Mount Mont-Royal is one of Montreal’s most iconic landmarks. The illuminated cross was erected on the summit in 1924. It was constructed on the site where a wooden cross stood as early as the seventeenth century.
In December 1642, the city of Montreal, then a fortified settlement called Ville-Marie, was threatened by a devastating flood. The founder of the city, Paul de Chomedey de Maisonneuve, prayed to the Virgin Mary and vowed to erect a cross in her honor if the settlement could be saved from the flood.
The water receded, and de Maisonneuve kept his promise. On January 6 of the following year, he personally carried the wooden cross all the way to the top of Mount Royal.
The New Cross
In 1874, at the initiative of the Sulpician priest Pierre Dupage, the Community of Saint-Jean-Baptiste (founded to protect the interests of the French-speaking population in Quebec) proposed a new metal cross to honor de Maisonneuve. Funded by a fundraiser, the project ran into financial problems, and the cross was not completed until fifty years later, in September 1924. Five years later, it was turned over to the city.
The complex was built by the Dominion Bridge Company, a local bridge builder. It included an observatory at the base of the cross and originally rested on a stone pedestal.
Montreal Light, Heat & Power provided free electricity to light the cross, which to this day is lit at night. The LED lights are sometimes painted in different colors. Each color has a special meaning. Purple, for example, indicates that the Pope has died.

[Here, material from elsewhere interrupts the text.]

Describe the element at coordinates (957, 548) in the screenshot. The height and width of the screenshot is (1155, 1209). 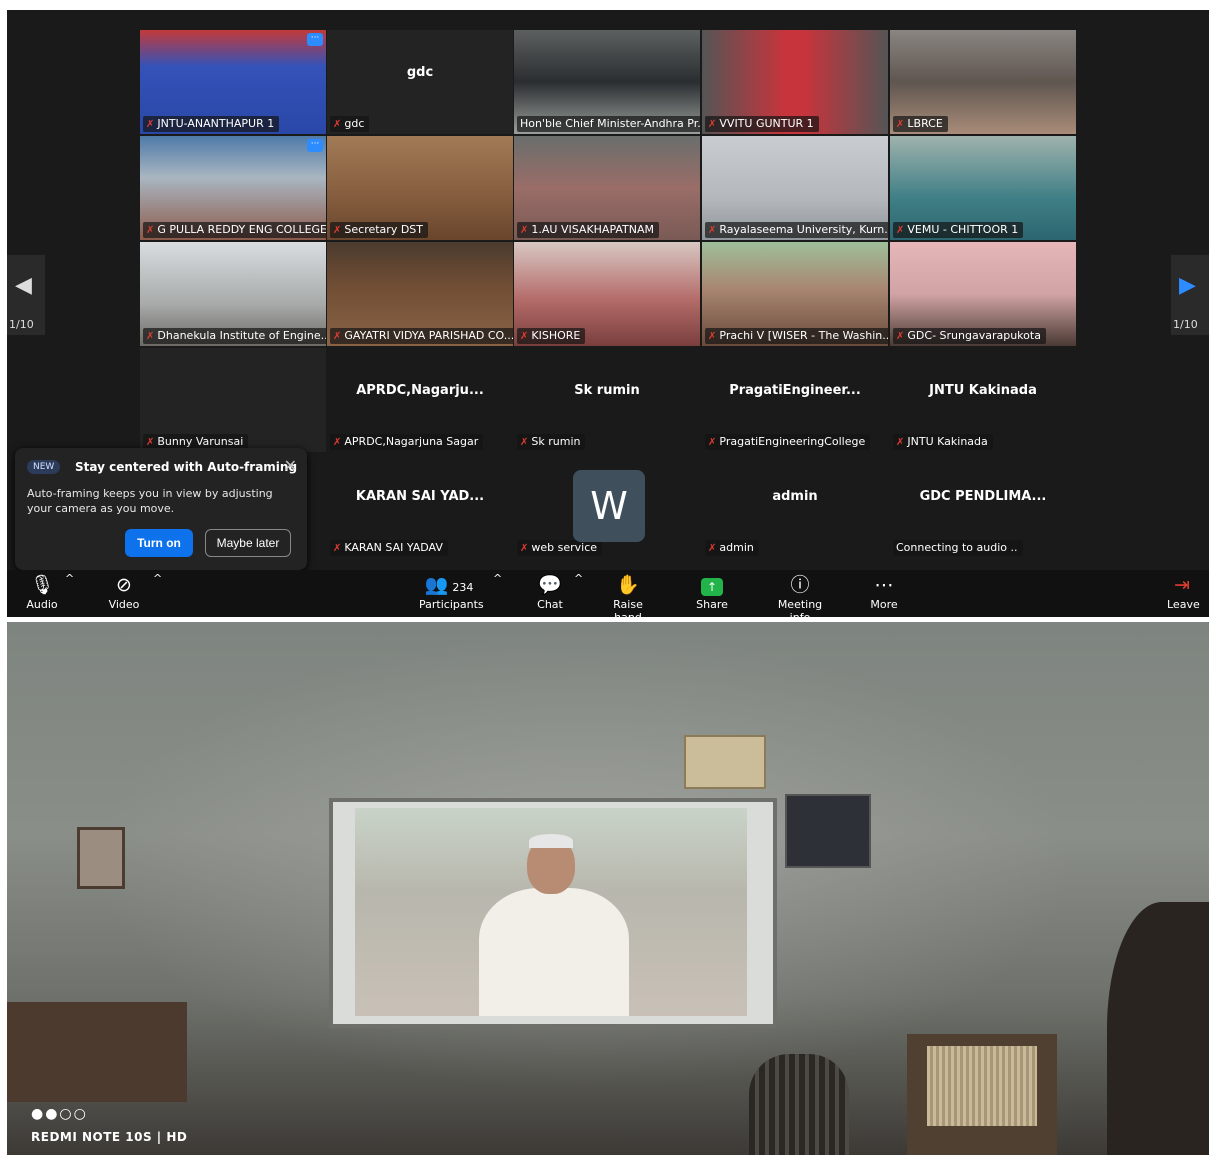
I see `participant-status: Connecting to audio ..` at that location.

The cross is thirty meters high and is placed at a height of 251 meters. It is one of Montreal’s most prominent landmarks and can be seen from all over the city.
On a clear day, it can be seen from a distance of eighty kilometers. You can reach the cross from Mount Royal Chalet by walking north on the inner loop of Chemin Olmstead.
Although this cross does not look as imposing as the statue of Christ the Redeemer in Rio, it is still the city’s most important monument.